What is asked.
1. In the passage on belief and the will, which moral property leads a person to give evidence due attention?
2. Reproduce the stretch of the passage on belief and the will from "that wrath which" through "of the conduct?".

Now the question is, ought this in moral fairness to be? The equity of such a dispensation has been stoutly and openly denied. It has been asked if man be responsible for knowledge or understanding or belief, just as he is responsible for the dispositions of his heart or the doings of his hand. They can understand how man should be punished for his wrong behaviour. But they understand not how man should be punished for his wrong belief. The difficulty is to conceive on what ground the mere views of the understanding should properly be made the subjects of count or reckoning at all. Are the

wrong views of the understanding to be resented or revenged upon, just as you would resent or revenge the wrong volitions of the will? You at once perceive the justice of retribution for the conduct. But you do not perceive the justice of retribution for the creed. You would never think of blame or of vengeance either for the height of a man's stature, or for the hue and the features of his countenance. And in like manner the opinions of the judgment are held by some to be equally exempted, as things of physical and organic necessity, from blame or from vengeance. Man is held by them to be responsible for his doings, which he can help; but not for his doctrines, which they say he cannot helpAnd so the God of Christianity has been charged with unrighteousness; and Christianity itself with this dread inscription upon its forehead that "He who believeth not shall be damned"-has been indignantly exclaimed against as a hard and a most revolting dispensation.

Now we shall not enter on the consideration that the punishment consequent on the unbelief is not all for the unbelief, but for the guilt of a broken law, the condemnation of which takes its own proper and primary effect upon you, because you have not found your way to the place of refuge or of protection therefrom. This is very true-yet it is further true, that the guilt of a broken law is every where spoken of as enhanced and deepened to tenfold aggravation by the guilt of a rejected gospel. There is a wrath that abideth on unbelievers-even

that wrath which their sins had excited in the bosom of the Deity, and which they have not escaped from by the way announced and intimated in the New Testament. But there is also a wrath added to the former, and augmented on the head of unbelievers, just because they have not betaken themselves to that way. In other words, there is a displeasure on the part of God towards unbelief, just as there is a displeasure towards any moral violation. The creed of the infidel is dealt with as his crime; and the question still remains, how comes it that the mere errors of the understanding should have the same sort of delinquency affixed to them, as the wilful errors either of the heart or of the conduct?

In reply to this interrogation, we fully admit that no man is punished for what he cannot help, but then we affirm that his belief in certain circumstances, (and we think that Christianity is in these circumstances) is that which he can help. We admit that a moral delinquency should be charged on that which is not wilful-but we affirm that many are the occasions in which the belief or the unbelief is wilful; and that therefore, there might be no contravention of obvious justice in pronouncing the one to be a duty, and in proceeding against the other as you would against a crime. It is utterly a mistake to imagine that knowledge and opinion and belief, and in a word the various states of the understanding, are in no way dependent upon the will. It is by an act of the will that you set yourself to the acquisition of knowledge. It is

by an act of the will at the first, and by a continued act of the will afterwards, that you first commence and then continue a prolonged examination into the grounds of an opinion. It is at the bidding of the will, not that you believe without evidence, but that you investigate the evidence on which you might believe. In all these cases the will either gives its consent, or withholds it. It cannot create the light of evidence any more than it can create the light of nature. But it lies with it whether the evidence shall be attended to or regarded with the eye of the mind, even as it lies with it whether the illuminated landscape shall be looked upon or regarded with the eye of the body. It is in your power to shut or to avert the mental eye, just as it is in your power to shut or to avert the corporeal eye. It is in no way your fault, that you do not see when it is dark. But it is in every way your fault that you do not look when either the light of the natural heavens, or the light of Heaven's revelation is around you. It is thus that the will has virtually to do with the ultimate belief, just because it has to do with the various steps of that process which goes before it. Where there is candour, which is a moral property, the due attention will be given; and the man will arrive at the state of being right intellectually, but just because he is right morally. When there is the opposite of candour-a thing pronounced upon by all as a moral unfairness-the due attention will be refused; and the man will be landed in the state of

being wrong intellectually, but just because he is wrong morally.

Given data.
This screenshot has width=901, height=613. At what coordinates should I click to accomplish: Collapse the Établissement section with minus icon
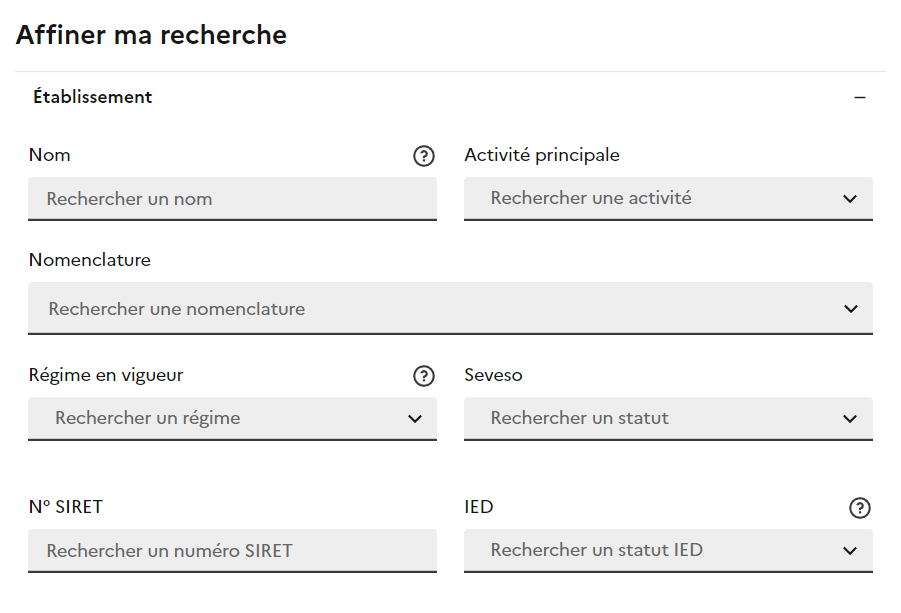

Answers per task.
1. Candour.

2.
that wrath which their sins had excited in the bosom of the Deity, and which they have not escaped from by the way announced and intimated in the New Testament. But there is also a wrath added to the former, and augmented on the head of unbelievers, just because they have not betaken themselves to that way. In other words, there is a displeasure on the part of God towards unbelief, just as there is a displeasure towards any moral violation. The creed of the infidel is dealt with as his crime; and the question still remains, how comes it that the mere errors of the understanding should have the same sort of delinquency affixed to them, as the wilful errors either of the heart or of the conduct?